イェーケロプテルスは男の姿を見た瞬間、まるでペットのように男の背後に回り、撫でてほしそうな仕草を見せた。

「よしよし、もう大丈夫だ……」

撫で終わると男は、俺たちに視線を移せば、その赤く光る不気味な瞳は俺達を完全に捉えていた。

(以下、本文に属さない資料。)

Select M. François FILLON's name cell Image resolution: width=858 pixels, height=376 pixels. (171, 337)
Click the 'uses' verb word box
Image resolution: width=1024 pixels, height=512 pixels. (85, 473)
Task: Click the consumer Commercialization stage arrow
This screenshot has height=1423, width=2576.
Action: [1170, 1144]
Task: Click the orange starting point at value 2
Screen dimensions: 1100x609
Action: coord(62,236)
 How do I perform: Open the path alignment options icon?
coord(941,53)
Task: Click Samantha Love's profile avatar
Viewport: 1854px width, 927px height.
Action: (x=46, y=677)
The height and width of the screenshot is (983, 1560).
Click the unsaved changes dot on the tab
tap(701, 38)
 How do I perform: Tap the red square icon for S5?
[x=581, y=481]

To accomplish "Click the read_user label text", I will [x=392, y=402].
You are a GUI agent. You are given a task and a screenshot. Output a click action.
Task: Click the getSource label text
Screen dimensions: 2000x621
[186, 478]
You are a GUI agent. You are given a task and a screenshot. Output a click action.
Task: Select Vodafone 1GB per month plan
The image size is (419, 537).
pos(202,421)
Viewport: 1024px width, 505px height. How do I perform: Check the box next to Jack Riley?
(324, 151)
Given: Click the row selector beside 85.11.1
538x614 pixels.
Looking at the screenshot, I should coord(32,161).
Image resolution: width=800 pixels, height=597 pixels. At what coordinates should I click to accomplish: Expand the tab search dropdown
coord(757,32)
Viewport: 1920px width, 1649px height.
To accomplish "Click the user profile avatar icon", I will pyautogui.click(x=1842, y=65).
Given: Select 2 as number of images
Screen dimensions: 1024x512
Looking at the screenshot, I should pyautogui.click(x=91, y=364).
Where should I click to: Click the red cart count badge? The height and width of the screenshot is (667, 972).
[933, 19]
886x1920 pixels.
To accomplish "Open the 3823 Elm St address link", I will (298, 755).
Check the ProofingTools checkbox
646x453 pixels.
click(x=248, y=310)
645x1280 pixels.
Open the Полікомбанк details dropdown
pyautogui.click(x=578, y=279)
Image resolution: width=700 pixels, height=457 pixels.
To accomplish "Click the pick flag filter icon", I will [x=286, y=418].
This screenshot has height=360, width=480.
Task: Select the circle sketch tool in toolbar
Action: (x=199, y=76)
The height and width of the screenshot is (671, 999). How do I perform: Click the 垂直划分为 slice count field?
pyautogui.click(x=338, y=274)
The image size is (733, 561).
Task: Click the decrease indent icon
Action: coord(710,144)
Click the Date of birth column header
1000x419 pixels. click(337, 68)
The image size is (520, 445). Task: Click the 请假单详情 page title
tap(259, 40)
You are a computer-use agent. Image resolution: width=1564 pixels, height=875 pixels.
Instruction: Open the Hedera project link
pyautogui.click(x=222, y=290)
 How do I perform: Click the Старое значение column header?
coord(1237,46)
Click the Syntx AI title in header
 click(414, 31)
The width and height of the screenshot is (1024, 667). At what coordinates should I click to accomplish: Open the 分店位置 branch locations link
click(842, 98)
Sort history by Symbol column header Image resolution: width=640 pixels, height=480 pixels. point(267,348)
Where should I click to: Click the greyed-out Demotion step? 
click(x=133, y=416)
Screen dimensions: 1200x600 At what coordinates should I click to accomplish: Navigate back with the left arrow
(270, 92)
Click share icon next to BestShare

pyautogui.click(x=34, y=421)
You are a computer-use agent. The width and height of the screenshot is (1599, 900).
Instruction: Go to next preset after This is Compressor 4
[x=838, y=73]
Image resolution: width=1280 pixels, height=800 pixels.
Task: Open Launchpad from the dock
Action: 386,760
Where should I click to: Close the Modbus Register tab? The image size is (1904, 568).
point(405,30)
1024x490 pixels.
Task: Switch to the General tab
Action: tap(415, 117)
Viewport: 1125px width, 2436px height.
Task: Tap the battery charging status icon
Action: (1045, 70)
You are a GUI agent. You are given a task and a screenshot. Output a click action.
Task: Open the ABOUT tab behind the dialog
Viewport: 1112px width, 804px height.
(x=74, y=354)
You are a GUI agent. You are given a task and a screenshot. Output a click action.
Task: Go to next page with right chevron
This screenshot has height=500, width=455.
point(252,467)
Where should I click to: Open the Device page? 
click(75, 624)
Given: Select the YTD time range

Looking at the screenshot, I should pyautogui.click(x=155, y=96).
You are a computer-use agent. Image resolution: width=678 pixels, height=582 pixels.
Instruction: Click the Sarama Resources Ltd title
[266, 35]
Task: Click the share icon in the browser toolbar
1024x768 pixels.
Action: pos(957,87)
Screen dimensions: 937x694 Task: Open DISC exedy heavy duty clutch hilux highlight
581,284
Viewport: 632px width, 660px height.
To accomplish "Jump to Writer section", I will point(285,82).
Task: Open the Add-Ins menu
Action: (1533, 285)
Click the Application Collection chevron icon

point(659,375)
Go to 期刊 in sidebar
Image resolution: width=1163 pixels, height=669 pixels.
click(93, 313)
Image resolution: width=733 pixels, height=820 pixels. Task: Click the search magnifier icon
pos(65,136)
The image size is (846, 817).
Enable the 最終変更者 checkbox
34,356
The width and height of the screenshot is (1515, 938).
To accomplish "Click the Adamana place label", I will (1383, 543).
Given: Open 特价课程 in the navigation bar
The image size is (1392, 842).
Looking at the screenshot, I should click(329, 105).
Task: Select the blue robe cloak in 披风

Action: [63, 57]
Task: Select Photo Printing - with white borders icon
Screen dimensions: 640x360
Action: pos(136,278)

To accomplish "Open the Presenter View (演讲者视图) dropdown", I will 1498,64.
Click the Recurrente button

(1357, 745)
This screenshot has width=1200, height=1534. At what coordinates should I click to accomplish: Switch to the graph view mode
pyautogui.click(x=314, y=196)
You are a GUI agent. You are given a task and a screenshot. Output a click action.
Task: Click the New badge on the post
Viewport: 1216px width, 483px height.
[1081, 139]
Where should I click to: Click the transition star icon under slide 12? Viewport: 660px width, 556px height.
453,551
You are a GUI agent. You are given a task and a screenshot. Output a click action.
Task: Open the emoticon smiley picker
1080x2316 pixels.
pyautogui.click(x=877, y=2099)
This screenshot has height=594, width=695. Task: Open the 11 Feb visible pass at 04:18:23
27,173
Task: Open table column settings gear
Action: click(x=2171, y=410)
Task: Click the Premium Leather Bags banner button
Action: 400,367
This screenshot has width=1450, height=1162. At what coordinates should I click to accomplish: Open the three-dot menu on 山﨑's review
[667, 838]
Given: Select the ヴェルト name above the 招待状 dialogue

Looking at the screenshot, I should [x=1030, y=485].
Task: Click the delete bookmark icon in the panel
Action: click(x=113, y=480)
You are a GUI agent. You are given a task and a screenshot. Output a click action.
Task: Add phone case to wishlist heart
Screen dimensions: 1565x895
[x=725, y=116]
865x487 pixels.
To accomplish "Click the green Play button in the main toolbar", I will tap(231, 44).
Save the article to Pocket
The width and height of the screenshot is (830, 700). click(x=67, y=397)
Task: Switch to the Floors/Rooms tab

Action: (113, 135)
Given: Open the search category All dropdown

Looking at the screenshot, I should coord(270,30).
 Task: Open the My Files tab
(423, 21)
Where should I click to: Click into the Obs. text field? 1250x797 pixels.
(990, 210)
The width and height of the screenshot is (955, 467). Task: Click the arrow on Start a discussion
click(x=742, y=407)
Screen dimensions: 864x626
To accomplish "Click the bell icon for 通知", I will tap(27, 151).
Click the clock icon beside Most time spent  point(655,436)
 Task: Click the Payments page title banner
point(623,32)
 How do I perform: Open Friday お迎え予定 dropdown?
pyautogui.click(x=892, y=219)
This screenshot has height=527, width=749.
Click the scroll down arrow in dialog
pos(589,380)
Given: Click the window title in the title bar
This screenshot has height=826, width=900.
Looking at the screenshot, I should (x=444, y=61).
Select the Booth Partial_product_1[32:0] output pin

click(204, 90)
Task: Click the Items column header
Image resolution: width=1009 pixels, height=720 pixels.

「そうか、お前たちが…俺たちを殺そうとしている鰭人か」
「「!?」」

男の目はまさに捕食者そのものだった。
そして、先ほど感じた膨大な魔力が解放され、男はその魔力を俺たちに向けて放ってきた。

「まずい!」

俺はその圧倒的な魔力が俺たちを殺しかねないと直感し、素早く術式を展開して防御壁を形成した。
間一髪でその攻撃を防ぐことができた。

「この魔力で倒れないとは…面白い!」
「!?」

男は愉悦の表情を浮かべ、凄まじい魔力と殺気を放ちながら、じわじわと俺たちの方へ迫ってきた。
非常にまずい、この殺意と桁違いの魔力量……俺の防御壁が崩れそうで、このままでは二人ともやられてしまう。

「っつ…!セイル、お前だけでも逃げろ!」
「はぁ!?この状況で何を言ってるんだよ!一緒に戦……」
「馬鹿野郎!この状況を考えろ!このままだと、俺の防御陣が奴の魔力で破られる!今ここで二人ともやられたら、ポセイドン様に報告できなくなる」

そう、この状況を切り抜ける可能性を持つのはセイルだけだ。
セイルの速さならこの場から逃げ出し、いち早くポセイドン様に報告できる。

「早く行け!俺が時間を稼ぐ!」
「っ……分かった!」

セイルは足に術式を展開し、素早くその場から撤退していった。

「ほう?仲間を逃がして、一人で戦うつもりか」
「あたりまえだ。双璧と呼ばれている以上。仲間を守るためなら、戦う覚悟はできている」

俺は深呼吸し、両腕に魔力を溜めて術式を展開した。展開された術式は腕に纏った。

「その術式……そうか、お前が……ふはは!面白い!来い!」

不敵な笑みを浮かべた男は拳をかまえ素早くこちらに詰め寄り、俺もまた素早く拳をぶつければ衝撃波があたりに走った。

「はっ!この拳を受け止められるか!流石、あの男の弟子だな」
「あの男?何のことだ!」
「アトランティスの絶対的防御、前双璧の名を持つ男……」
「!?」

アトランティスの絶対的防御、前双璧の二つ名を持つ男。そして、俺の師匠……。

「まさか!?おまっ……」
「そこまでだ」
「なっ!?」

男に問いただそうとしたその瞬間、聞き覚えのある声と共に、俺の右頬に拳が叩き込まれた。
素早くも重たく、今なお身体に沁みついているこの痛み。
そして、20年以上行方不明だった男が俺の目の前に現れたのだ……。

その師匠の拳によって吹き飛ばされ、岩にぶつかり、そのまま倒れ込んでしまった。

「しっ、師匠……なんで……っつ、身体が」
「脳を揺らしたからな。しばらく動けなくなるだろう」
「弟子に拳を入れるなんて、相変わらず恐ろしい男だな」

男の言葉に対し、師匠は表情を変えず、冷酷に答えた。

「弟子であろうと、こいつは俺たちの計画を妨げる敵だ。敵に加減など必要ない。それに、俺たちはまだ戦う時ではないと言われている。このまま戦えば、あの男の怒りを買うことになるぞ」

師匠の言葉に、男は溜息をついた。

「仕方ない。ただ、このままあいつを放置するのはまずいのでは?」
「……俺があいつを処分する。お前は先に行け」
「…分かった」

男は師匠の元から姿を消した。そして、師匠はこちらに視線を向け、静かに近寄ってきた。その表情は冷たく、ただ殺気だけが漂っていた。

「答えろ、師匠!なんであなたが海獣なんかと――!」
「……」

師匠はゆっくりと膝をつき、俺の胸ぐらを掴んで無理やり立たせた。

「師匠」
「セラ、よく聞け……」

そして、俺の耳元で囁いた言葉を聞いた瞬間、俺の視界が暗くなった。